Pvt. Oliver Barrett (1726 -1777) Memorial Dedication, Saratoga National Cemetery

Wednesday October 19, 2022. Oliver Barrett’s 5th great granddaughter, Ann Washburn Lord and her husband David Lord  with the New York Army National Guard Soldiers memorialized a Revolutionary War soldier killed during the Battle of Saratoga and buried on the battlefield 245 years ago. 

Oliver Barrett Memorial Dedication
by Dan Lacroix, Westford Colonial Minuteman, 

By the start of the Revolution, the town of Westford was a well-established farming community which had already supported three to four generations of New Englanders.  Starting out as the West Precinct of Chelmsford in 1655, Westford obtained its own town charter in 1729.  By 1775 the population was almost 1200.  In the decade leading up to the Revolution, Westford residents overwhelmingly supported the rising patriot cause, and ultimately, separation from Britain.   

In 1774, Boston patriots proposed a non-importation pledge known as the “Solemn League and Covenant” as a means of protesting Britain’s enactment of the so-called “Intolerable Acts.”   The Covenant called for its signers to halt the purchase of British goods and, further, to stop dealing with those who refused to sign it.  Westford’s copy of the document still survives.  207 men across the full spectrum of age and social standing signed it.  Oliver Barrett was among them.
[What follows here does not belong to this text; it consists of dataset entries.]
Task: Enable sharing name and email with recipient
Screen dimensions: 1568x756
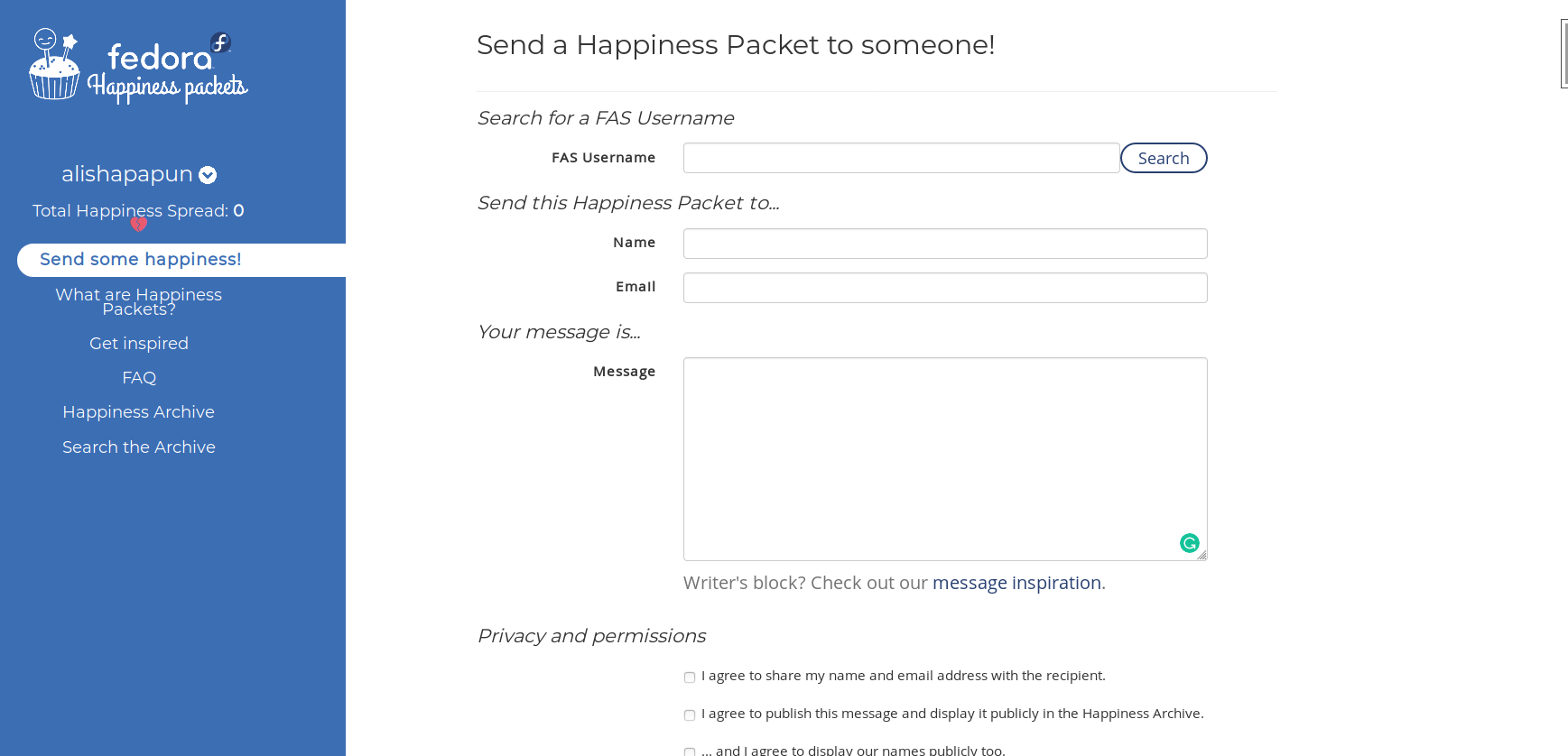Action: click(x=690, y=678)
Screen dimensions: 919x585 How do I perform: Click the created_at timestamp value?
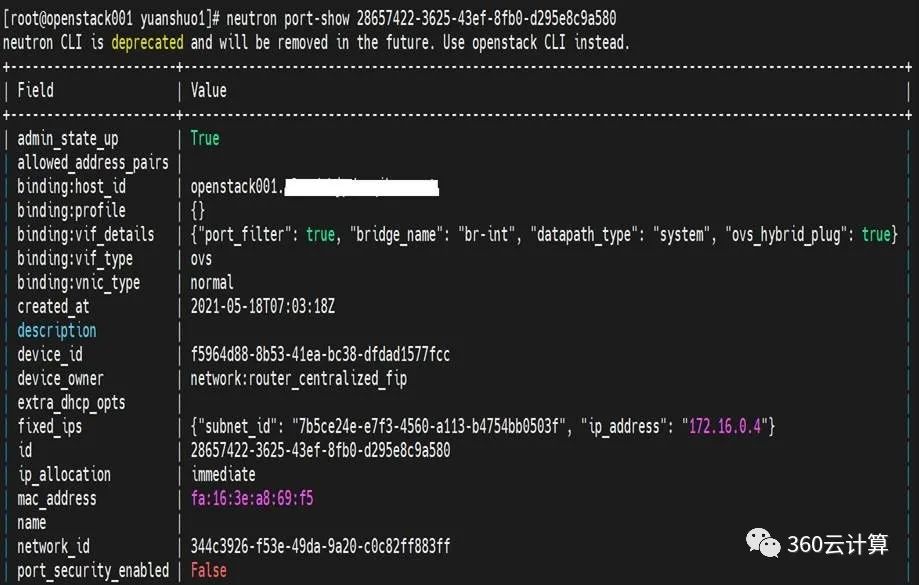270,307
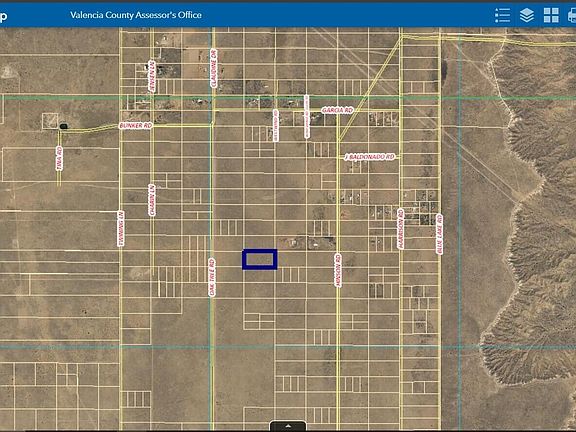
Task: Click the OAK TREE RD label
Action: point(212,277)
In response to the Alarm of April 19, 1775 Westford provided a significant number of militia and minute-men – 131 in all.  When the alarm came Oliver had already been training with the newly formed minute company which had been drawn from the two established North and South foot companies.  While it’s generally assumed that the younger men were selected for the minute companies, not so in Westford.  In fact, the age distribution of the men who served on April 19th was essentially the same for all three companies, with Oliver at 48 among the 11 oldest.  As his fellow townsman Peter Brown would later describe himself shortly after the Battle of Bunker Hill, they were “hearty in the cause.”
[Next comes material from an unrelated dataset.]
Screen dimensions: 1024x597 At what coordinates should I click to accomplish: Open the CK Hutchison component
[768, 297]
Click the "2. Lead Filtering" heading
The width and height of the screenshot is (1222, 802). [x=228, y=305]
Following the events of April 19th, Oliver enlisted in the siege army around Boston under Col. William Prescott along with at least 57 other Westford men.  Based on his months of service he very likely participated in the Battle of Bunker Hill where three of his townsmen fell.

The eight years of the war would see over 280 Westford men support the effort in the militia and Continental Army.  While most of the Westford men who joined the Continental Army enlisted in the 6th Massachusetts Regiment, Oliver, along with two others, enlisted in the 10th.  Outside of New England, they served at such places as White Plains, Valcour Island, Cherry Valley, 

Saratoga, Valley Forge, and the final siege at Yorktown.  Some served through the entire war.  At present 23 are documented to have died during service, though there were almost certainly more.  Oliver Barrett, along with Samuel Keyes and John Parker granted their final service here during the 2nd Battle of Saratoga, with their sacrifice helping to turn the tide of the Revolution.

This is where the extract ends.